» **EXERCISE SET**:
1) In the climate change article, condense the paragraph that begins "As a result of burning fossil fuels" into a short list that keeps its main facts.
2) Carry the climate change article forward with the next part, picking up after its final sentence.

» **EXERCISE TEXT**:
--- START ---
Climate change should be declared a public health emergency because it is more deadly than Ebola.
That is the assessment of Fiona Godlee, editor in chief of the prestigious British Medical Journal (BMJ).
In August, a World Health Organization (WHO) emergency committee declared that the Ebola outbreak in West Africa qualified as a “Public Health Emergency of International Concern.”
In an editorial that accompanied an article providing information to doctors about how to become climate change advocates, Godlee provided the following information.
“WHO has shown important leadership on climate change but has stopped short of declaring a global public health emergency. This may be understandable with Ebola raging. But it is what WHO should now do. Deaths from Ebola infection, tragic and frightening though they are, will pale into insignificance when compared with the mayhem we can expect for our children and grandchildren if the world does nothing to check its carbon emissions. And action is needed now.”
As a result of burning fossil fuels, Godlee claimed that “about seven million premature deaths from indoor and outdoor air pollution” have occurred. She also noted that at the September 2014 United Nations Climate Summit, WHO Director General Margaret Chan deemed climate change as “the greatest threat to public health and the defining issue of the 21st century.”
--- END ---
Saved entries
--- START ---
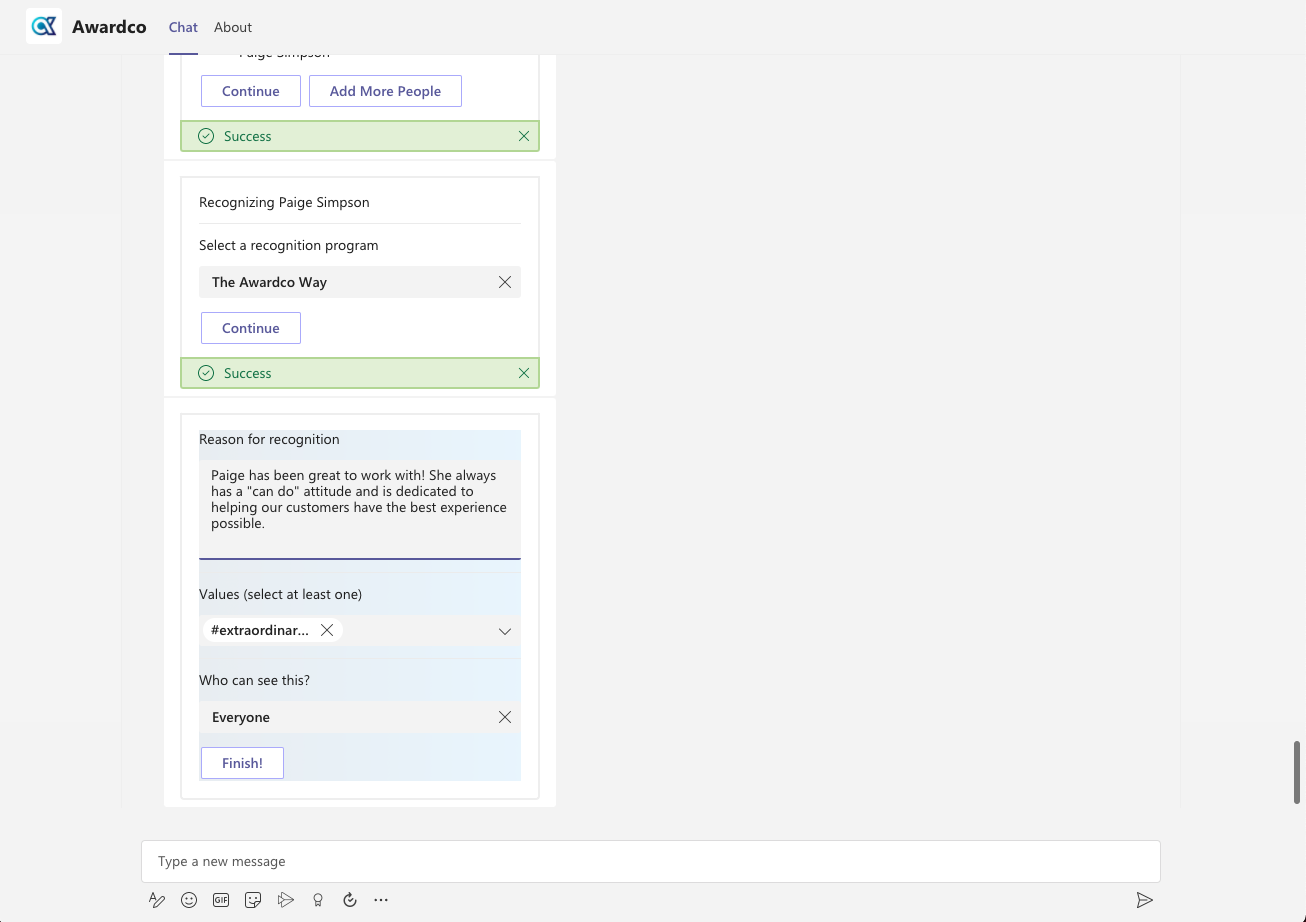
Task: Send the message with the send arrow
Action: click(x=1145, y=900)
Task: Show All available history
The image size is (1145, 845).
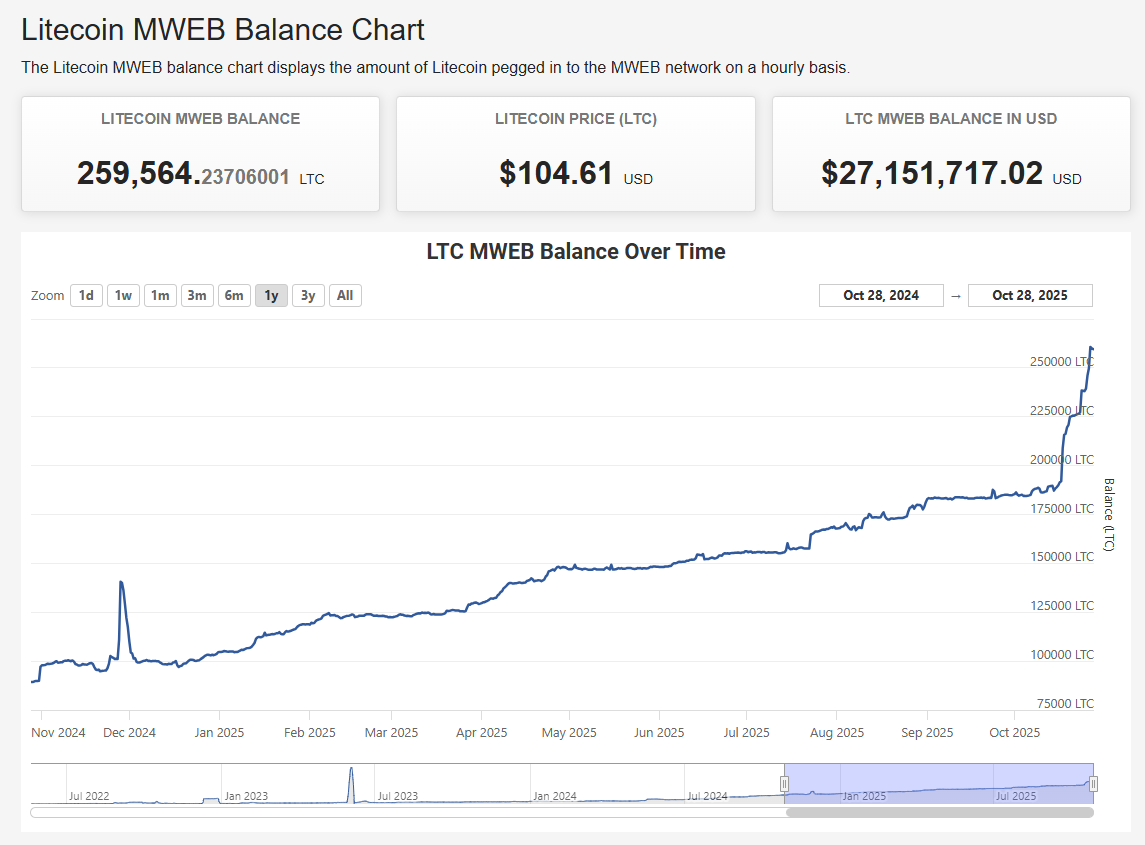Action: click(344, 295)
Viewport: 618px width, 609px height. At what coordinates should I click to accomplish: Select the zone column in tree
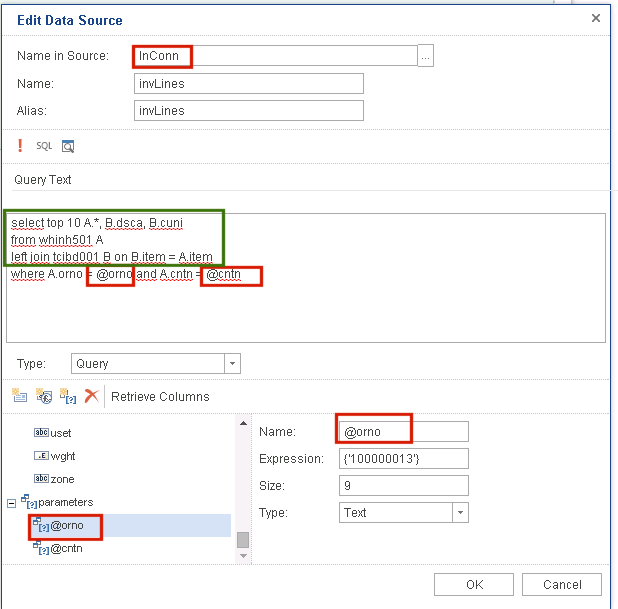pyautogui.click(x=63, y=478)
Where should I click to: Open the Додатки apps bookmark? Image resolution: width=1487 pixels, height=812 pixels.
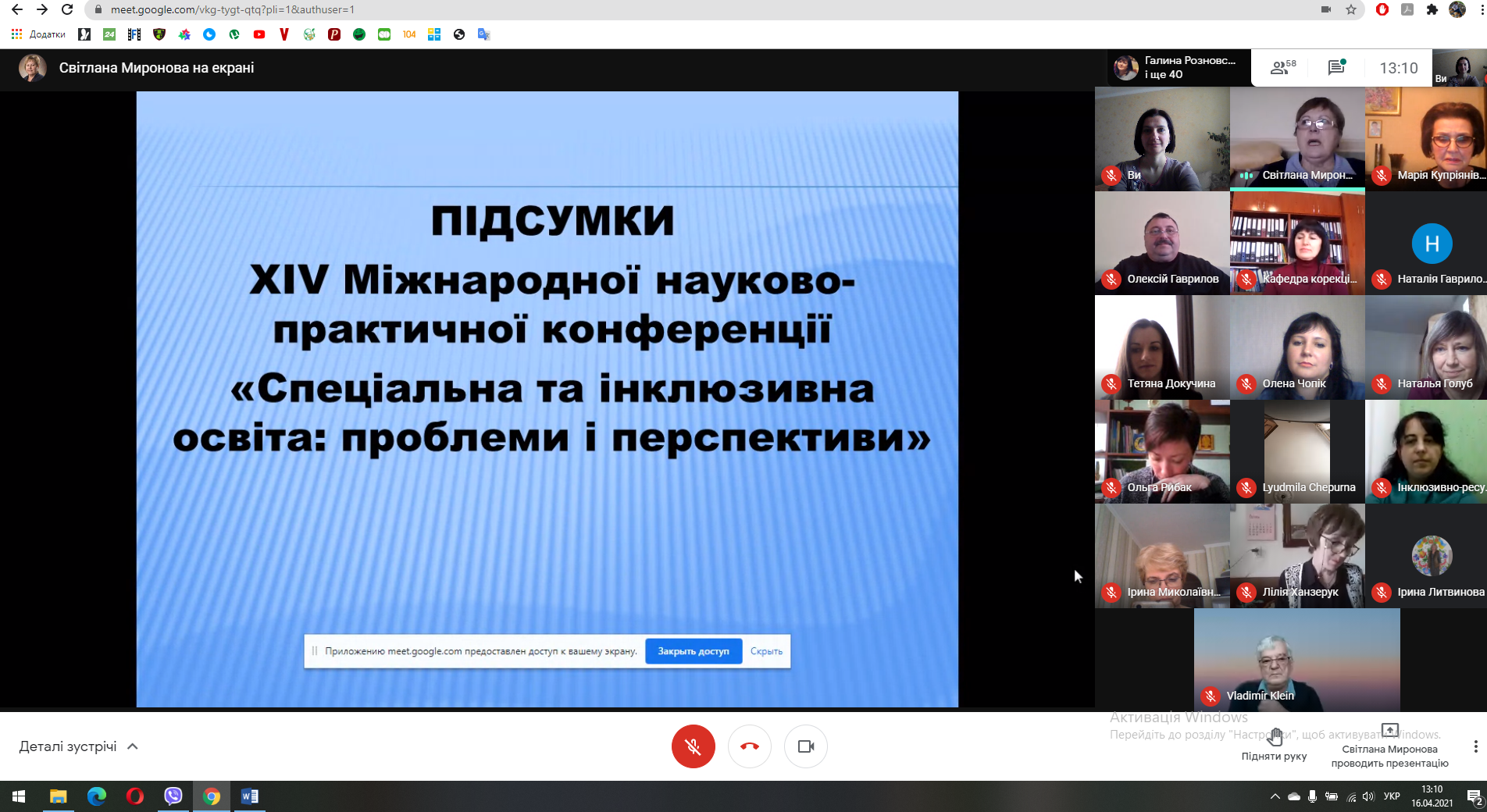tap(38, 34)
--- END ---
--- START ---
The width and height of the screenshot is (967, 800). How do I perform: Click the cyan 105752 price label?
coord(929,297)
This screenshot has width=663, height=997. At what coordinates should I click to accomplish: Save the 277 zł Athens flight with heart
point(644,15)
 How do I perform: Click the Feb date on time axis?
--- END ---
» **ANSWERS FOR EACH ITEM**:
1)
- Godlee said that burning fossil fuels has caused about seven million premature deaths from indoor and outdoor air pollution.
- At the September 2014 United Nations Climate Summit, WHO Director General Margaret Chan called climate change "the greatest threat to public health and the defining issue of the 21st century."

2)
An official with the Global Warming Policy Forum think tank countered the BMJ editorial by arguing that the “World Health Organization would become a global laughing stock if they were to follow the ridiculously over-the-top demands of a green alarmist editor. There is a real disconnect between what they are saying and the reality,” London’s Daily Mail reported.
Separately, Charles B. Strozier, a City University of New York history professor, editorialized that a severe drought in Syria brought upon by climate change created the conditions that lead to the formation of ISIS. Despite presiding over foreign policy debacles such as Syria, Ukraine, and Benghazi while in office, earlier this month former Secretary of State Hillary Clinton suggested that global climate change is the greatest challenge facing the U.S.
As The Inquisitr previously reported, a Texas man returning from Liberia has been diagnosed with the Ebola virus, but he may have come in contact to some degree with 80 other persons. There may also be other Ebola cases elsewhere in the U.S., according to some media outlets.
The Inquisitr has reported that the United Nationals Ebola response chief warned that Ebola could mutate and become airborne. According to BBC News, “More than 3,431 people have died in four West African countries in what has become the world’s worst ever Ebola outbreak.” The Reuters news agency claims that the health risk may actually be worse than publicly disclosed: “Ebola’s rapid spread through West Africa has been quickened by the difficulty of keeping track of the deadly disease, and filling in the huge gaps in knowledge about the epidemic is key to eventually containing it, health experts say. U.N. and World Health Organization data show the number of cases across the region had reached 7,423 by Sept 29, including 3,355 deaths. That is widely agreed to be an underestimate.”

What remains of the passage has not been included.